● **Dataset records**
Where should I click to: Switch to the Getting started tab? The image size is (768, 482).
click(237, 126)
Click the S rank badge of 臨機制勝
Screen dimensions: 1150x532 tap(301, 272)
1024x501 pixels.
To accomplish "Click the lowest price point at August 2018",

...

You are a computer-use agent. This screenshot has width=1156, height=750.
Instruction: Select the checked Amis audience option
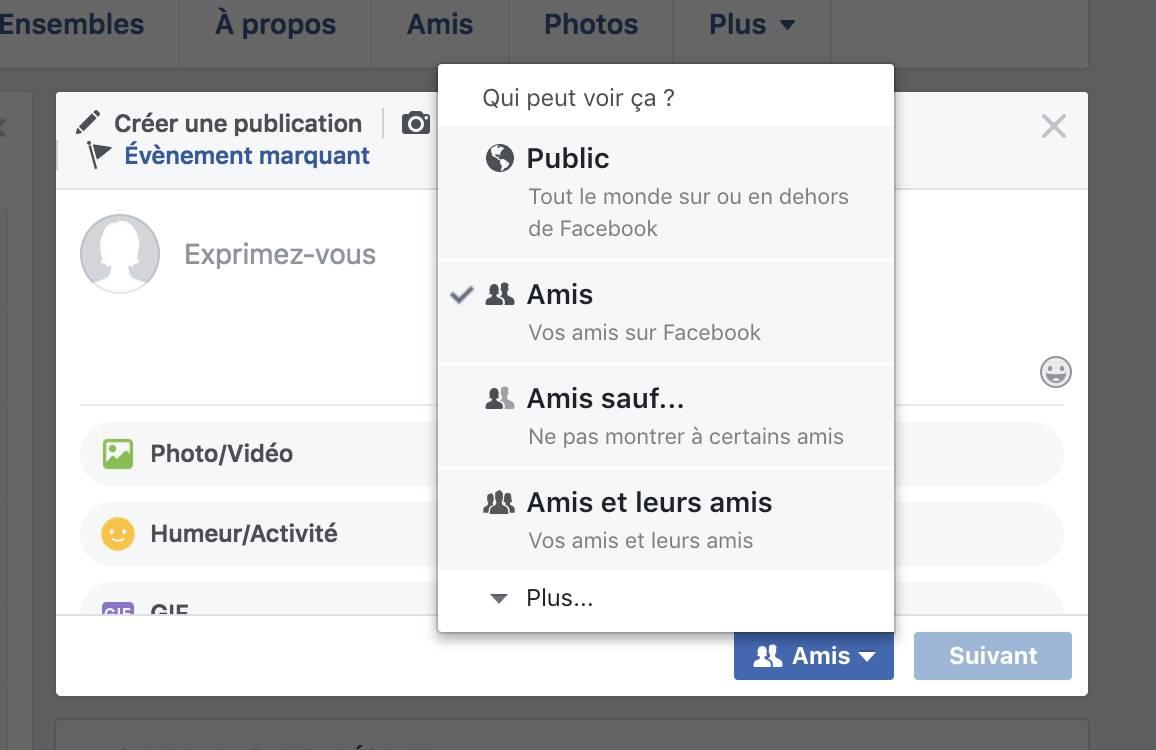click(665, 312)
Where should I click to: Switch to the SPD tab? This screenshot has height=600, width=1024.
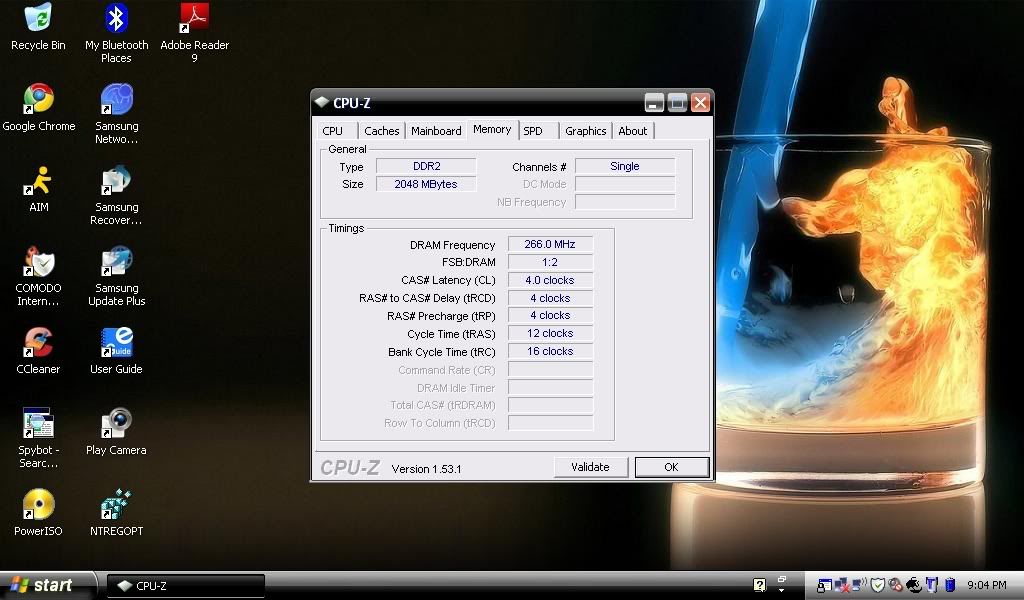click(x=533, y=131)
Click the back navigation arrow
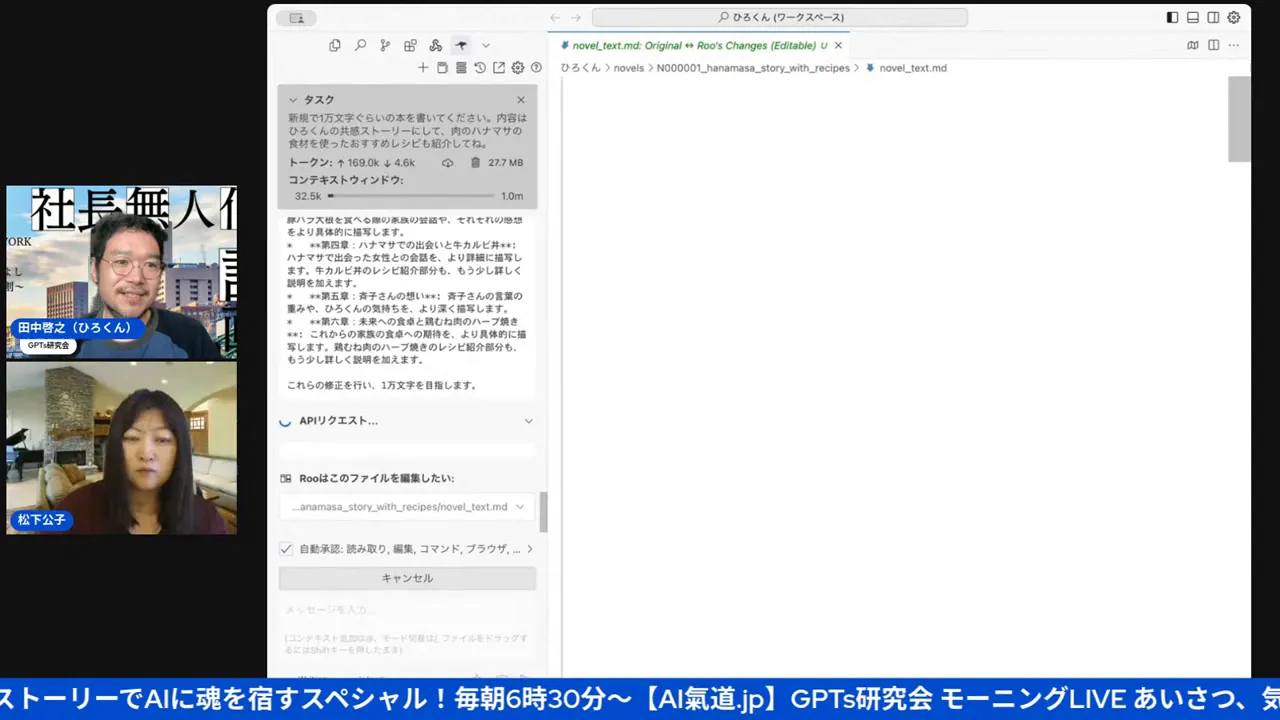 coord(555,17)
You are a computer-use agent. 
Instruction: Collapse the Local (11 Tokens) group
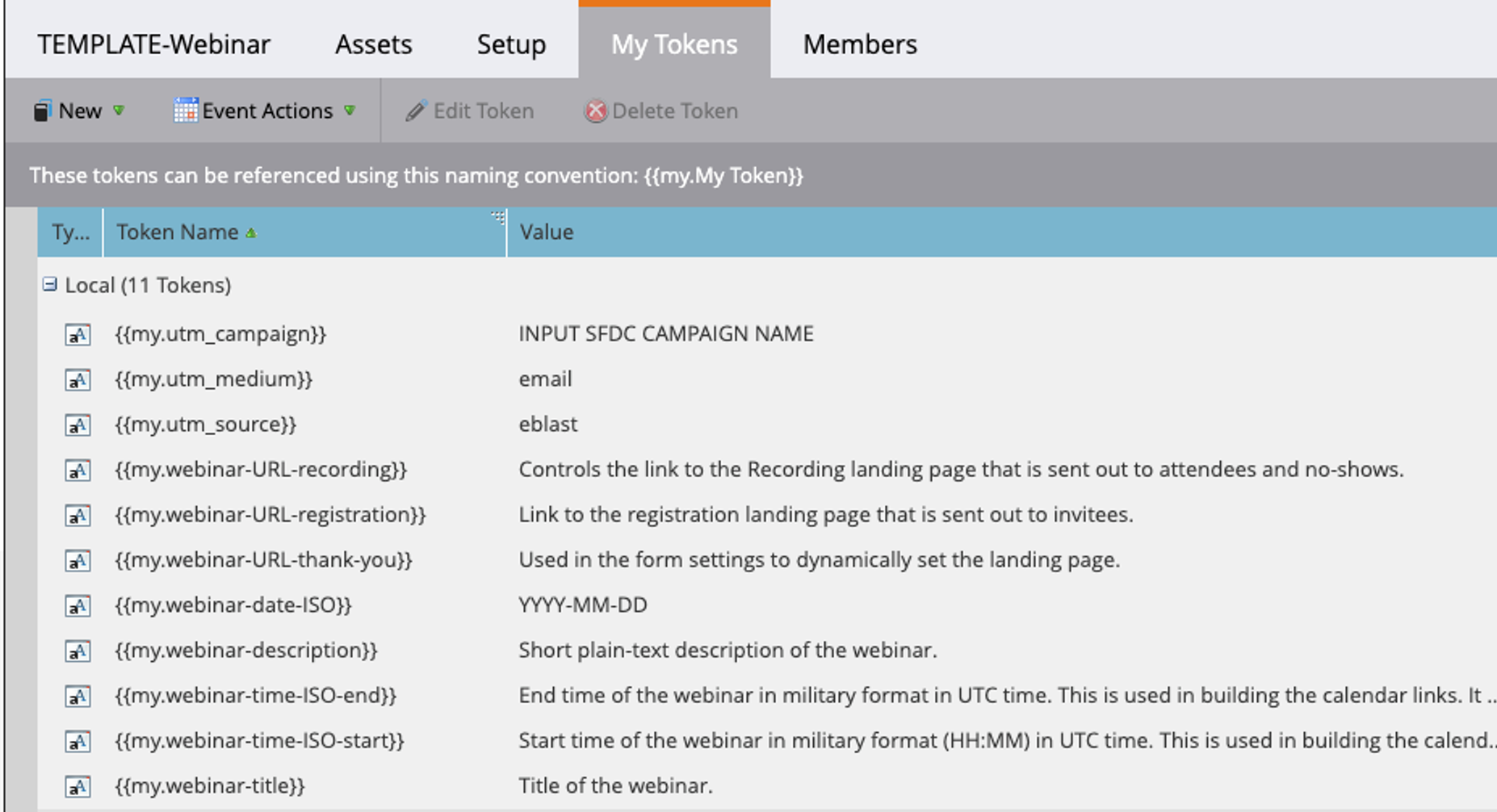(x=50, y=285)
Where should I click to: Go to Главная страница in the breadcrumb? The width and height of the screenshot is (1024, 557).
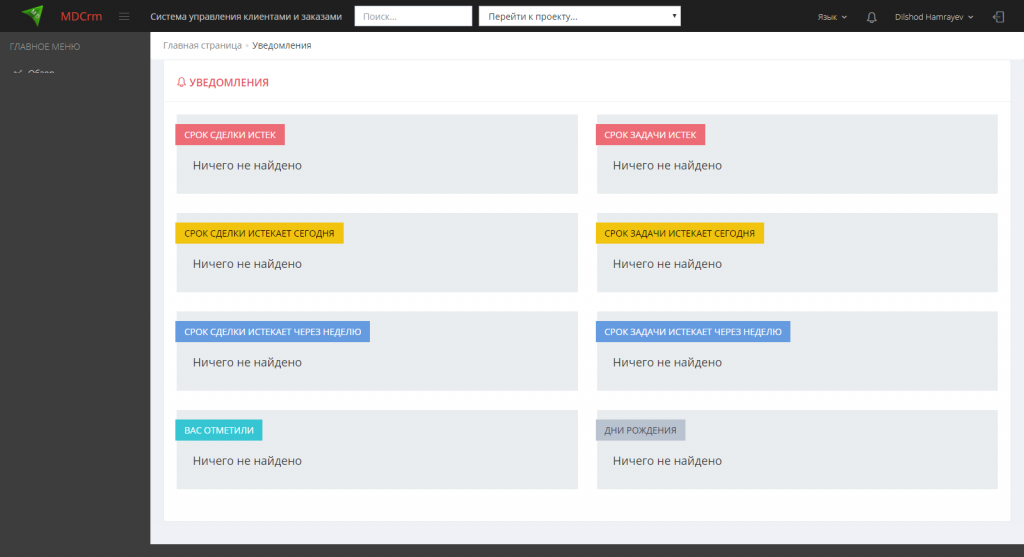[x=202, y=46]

● **What is being asked**
Your reply should be one number, namely how many lines of the material contain "computer".

● **Answer to this task**
2